Les autorités japonaises ont annoncé la première attaque mortelle d'ours de l'année 2026, marquée par un bilan déjà tragique d'attaques similaires antérieures. Le 21 avril dernier, une femme de 55 ans a perdu la vie dans le département d'Iwate, au nord du pays, comme l'a confirmé un représentant du ministère de l'Environnement.
En parallèle, les forces de l'ordre investiguent sur deux autres décès suspects potentiellement causés par des ours. Un corps a été trouvé jeudi dernier dans Iwate, tandis qu'un second a été découvert mardi dans une forêt du département de Yamagata, plus au sud.
Le corps d'une sexagénaire retrouvé avec des blessures à la tête
Concernant une des enquêtes, les rapports indiquent que Chiyoko Kumagai, une femme de 69 ans disparue lors d'une cueillette de plantes sauvages, a été retrouvée avec des blessures apparentes au visage et à la tête, possiblement infligées par un animal. Les autorités locales ont engagé des chasseurs pour surveiller la région où son véhicule avait été stationné, comme le rapporte la chaîne publique NHK.
Un contexte inquiétant : 13 morts en 2025
En 2025, le Japon a enregistré un nombre record d'attaques d'ours, avec 13 personnes tuées et plus de 200 blessées. Ces incidents ont provoqué une alarmante montée des signalements dans des zones urbaines, y compris près des écoles et des commerces, suscitant une inquiétude croissante parmi les habitants des régions touchées.
Pour faire face à cette situation, l'armée a été mobilisée dans les départements les plus concernés, aux côtés des forces de police chargées de gérer ces animaux potentiellement dangereux. Chaque année, des milliers d'ours sont tués au Japon, un indicateur alarmant de la tension entre les espèces et l'homme.

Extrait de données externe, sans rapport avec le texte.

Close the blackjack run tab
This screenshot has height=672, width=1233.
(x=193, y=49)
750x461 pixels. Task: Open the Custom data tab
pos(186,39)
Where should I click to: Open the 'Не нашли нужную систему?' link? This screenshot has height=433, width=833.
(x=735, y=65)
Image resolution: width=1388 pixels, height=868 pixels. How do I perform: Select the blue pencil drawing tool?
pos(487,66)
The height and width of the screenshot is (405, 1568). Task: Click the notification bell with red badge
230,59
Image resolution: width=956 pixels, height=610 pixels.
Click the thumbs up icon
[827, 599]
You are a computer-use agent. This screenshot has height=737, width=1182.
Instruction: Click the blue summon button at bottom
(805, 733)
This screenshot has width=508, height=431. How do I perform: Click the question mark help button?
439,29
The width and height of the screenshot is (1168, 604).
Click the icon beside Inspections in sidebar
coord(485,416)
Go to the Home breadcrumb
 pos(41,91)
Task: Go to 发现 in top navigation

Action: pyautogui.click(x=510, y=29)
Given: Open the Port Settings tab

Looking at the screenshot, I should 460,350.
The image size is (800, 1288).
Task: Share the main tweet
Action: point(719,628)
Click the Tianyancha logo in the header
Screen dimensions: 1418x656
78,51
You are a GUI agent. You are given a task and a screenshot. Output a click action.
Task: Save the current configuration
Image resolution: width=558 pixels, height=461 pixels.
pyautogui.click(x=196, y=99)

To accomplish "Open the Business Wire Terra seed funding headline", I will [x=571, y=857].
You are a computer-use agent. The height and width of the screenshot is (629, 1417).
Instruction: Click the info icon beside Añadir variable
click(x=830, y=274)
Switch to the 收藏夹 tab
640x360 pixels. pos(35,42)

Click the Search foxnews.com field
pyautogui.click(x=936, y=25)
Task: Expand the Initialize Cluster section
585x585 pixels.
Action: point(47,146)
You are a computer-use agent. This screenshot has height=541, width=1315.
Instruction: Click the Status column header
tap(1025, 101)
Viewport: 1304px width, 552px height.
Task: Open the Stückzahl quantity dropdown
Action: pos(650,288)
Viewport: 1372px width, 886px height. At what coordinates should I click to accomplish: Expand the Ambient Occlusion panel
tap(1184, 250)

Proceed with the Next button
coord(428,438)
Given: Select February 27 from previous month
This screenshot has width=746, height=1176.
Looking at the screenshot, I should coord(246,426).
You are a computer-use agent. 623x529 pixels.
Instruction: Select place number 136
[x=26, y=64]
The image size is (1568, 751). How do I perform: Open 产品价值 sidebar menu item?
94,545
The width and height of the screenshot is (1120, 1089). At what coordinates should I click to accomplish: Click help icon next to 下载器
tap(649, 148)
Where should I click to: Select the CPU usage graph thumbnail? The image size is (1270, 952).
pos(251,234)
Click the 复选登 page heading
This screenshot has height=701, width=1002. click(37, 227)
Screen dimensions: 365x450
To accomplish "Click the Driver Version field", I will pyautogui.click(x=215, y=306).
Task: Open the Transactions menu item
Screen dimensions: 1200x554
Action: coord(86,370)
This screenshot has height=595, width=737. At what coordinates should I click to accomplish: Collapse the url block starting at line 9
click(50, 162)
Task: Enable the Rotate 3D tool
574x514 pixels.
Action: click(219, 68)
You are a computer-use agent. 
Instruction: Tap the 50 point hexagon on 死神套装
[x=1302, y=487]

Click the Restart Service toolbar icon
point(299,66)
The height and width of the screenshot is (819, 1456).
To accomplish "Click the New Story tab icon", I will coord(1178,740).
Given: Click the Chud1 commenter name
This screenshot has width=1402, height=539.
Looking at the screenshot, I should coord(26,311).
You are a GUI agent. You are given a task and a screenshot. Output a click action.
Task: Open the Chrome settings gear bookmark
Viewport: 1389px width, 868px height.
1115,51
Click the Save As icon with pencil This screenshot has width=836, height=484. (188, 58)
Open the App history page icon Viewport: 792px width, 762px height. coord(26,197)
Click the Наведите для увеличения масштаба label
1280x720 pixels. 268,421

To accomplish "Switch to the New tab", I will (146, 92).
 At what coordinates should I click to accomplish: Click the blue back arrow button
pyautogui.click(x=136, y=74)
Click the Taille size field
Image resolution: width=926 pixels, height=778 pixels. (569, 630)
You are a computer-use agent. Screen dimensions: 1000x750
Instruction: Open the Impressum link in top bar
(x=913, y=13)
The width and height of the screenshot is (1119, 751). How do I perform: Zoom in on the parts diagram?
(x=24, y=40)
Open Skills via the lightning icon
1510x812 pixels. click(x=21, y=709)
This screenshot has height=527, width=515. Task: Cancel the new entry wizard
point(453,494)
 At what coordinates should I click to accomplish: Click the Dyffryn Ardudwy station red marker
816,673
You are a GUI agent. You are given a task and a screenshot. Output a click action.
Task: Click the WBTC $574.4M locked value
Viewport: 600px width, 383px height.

Des ours en quête de nourriture
Les experts attribuent cette augmentation d'attaques à une pénurie de nourriture, notamment de glands, qui pousse les ours à s'aventurer en milieu urbain. La dépopulation rurale, qui brouille la distinction entre la nature et les zones habitées, joue également un rôle dans ce phénomène, selon les recherches menées par des spécialistes de la faune.
Les ours bruns, exclusivement présents sur l'île de Hokkaido, ont vu leur population doubler en trois décennies, atteignant plus de 11 500 individus en 2023. En revanche, les ours noirs, présents sur l'île de Honshu et notamment dans les départements d'Iwate et de Yamagata, continuent également d'augmenter.
Il reste à voir comment les autorités japonaises répondront à cette menace croissante et quelles mesures seront prises pour assurer la sécurité des habitants tout en préservant la vie sauvage.